[QUÉ HACER]
A. Resume la reseña en dos oraciones.
B. Según la reseña, ¿son ciertas estas afirmaciones? (i) Los veinte poemas de amor de Pablo Neruda terminan con una canción desesperada. (ii) El nombre que aparece en la dedicatoria coincide con el de quien está a cargo de la edición. (iii) Los poemas del libro suelen terminar de manera solemne. Contesta sí o no a cada una y cita textualmente las palabras que lo deciden.
C. Reproduce sin cambios el fragmento de la reseña que se abre con las palabras que contienen "La felicidad no" y se cierra con "rasguños del experimento.".

Y el todo que nos queda. Poemas de amor
Martín López-Vega
Visor. Madrid, 2023.

La felicidad no tiene historia. La historia está antes o después, nos habla de su pérdida o de los esfuerzos por alcanzarla. Pocos versos bastan para expresar un amor feliz, rara vez es capaz de llenar un libro entero. Los veinte poemas de amor de Pablo Neruda terminan con una canción desesperada. Está el ejemplo de Pedro Salinas y el conceptualismo exclamativo de La voz a ti debida y poco más (al menos poco más que valga la pena). Martín López-Vega con Y el todo que nos queda se ha atrevido a publicar un conjunto de poemas de amor correspondido —el menos literario— sin la más mínima nube en el azul del cielo. Y sale con no demasiados rasguños del experimento.

            De inmediato nos viene a la mente “Una dedicatoria a mi mujer”, el poema que cierra las Poesías reunidas de Eliot, con su muy citado verso final: “estas son palabras privadas que te dirijo en público”. Martín López-Vega habla también de la persona con la que comparte su vida y cita el nombre en la dedicatoria y en los poemas (y ese nombre, por cierto, coincide con el de quien está a cargo de la edición: Nicole Brezin). Todo ello nos lleva a leer el libro con cierta prevención, como si fuera menos literatura que desahogo personal, palabras privadas que se hacen impúdicamente públicas.

            Pero Martín López-Vega es un escritor con recursos y en este libro de temática tan convencional rara vez incurre en lo convencional. A menudo los poemas terminan de manera anticlimática recurriendo al humor, de vez en cuando adoptan un tono prosaico, se convierten en apuntes de viaje, en evocaciones de infancia.

[INFORMACIÓN MOSTRADA]
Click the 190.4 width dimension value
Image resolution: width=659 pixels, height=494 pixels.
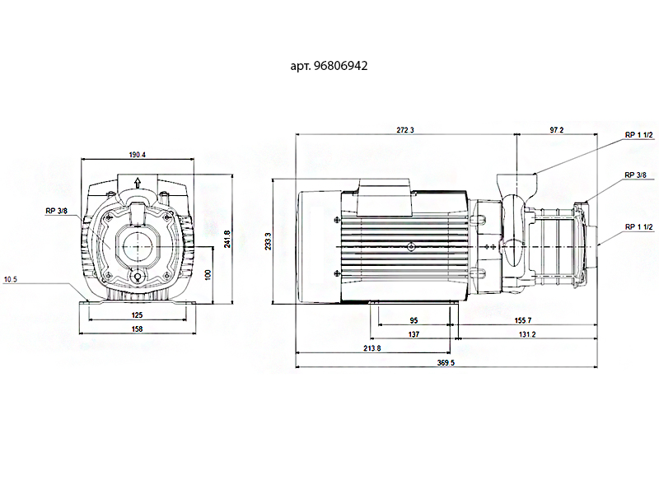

[RESPUESTAS POR TAREA]
A. La reseña de Y el todo que nos queda, de Martín López-Vega, señala que rara vez un amor feliz llena un libro entero y que el autor se ha atrevido a publicar poemas de amor correspondido sin la más mínima nube en el azul del cielo, saliendo con no demasiados rasguños del experimento. Aunque nombrar a la persona con la que comparte su vida invita a leer el libro como desahogo personal, el autor rara vez incurre en lo convencional: sus poemas terminan a menudo de manera anticlimática con humor, adoptan a veces un tono prosaico y se convierten en apuntes de viaje o evocaciones de infancia.

B.
(i) Sí: «Los veinte poemas de amor de Pablo Neruda terminan con una canción desesperada».
(ii) Sí: «ese nombre, por cierto, coincide con el de quien está a cargo de la edición: Nicole Brezin».
(iii) No: «A menudo los poemas terminan de manera anticlimática recurriendo al humor».

C.
La felicidad no tiene historia. La historia está antes o después, nos habla de su pérdida o de los esfuerzos por alcanzarla. Pocos versos bastan para expresar un amor feliz, rara vez es capaz de llenar un libro entero. Los veinte poemas de amor de Pablo Neruda terminan con una canción desesperada. Está el ejemplo de Pedro Salinas y el conceptualismo exclamativo de La voz a ti debida y poco más (al menos poco más que valga la pena). Martín López-Vega con Y el todo que nos queda se ha atrevido a publicar un conjunto de poemas de amor correspondido —el menos literario— sin la más mínima nube en el azul del cielo. Y sale con no demasiados rasguños del experimento.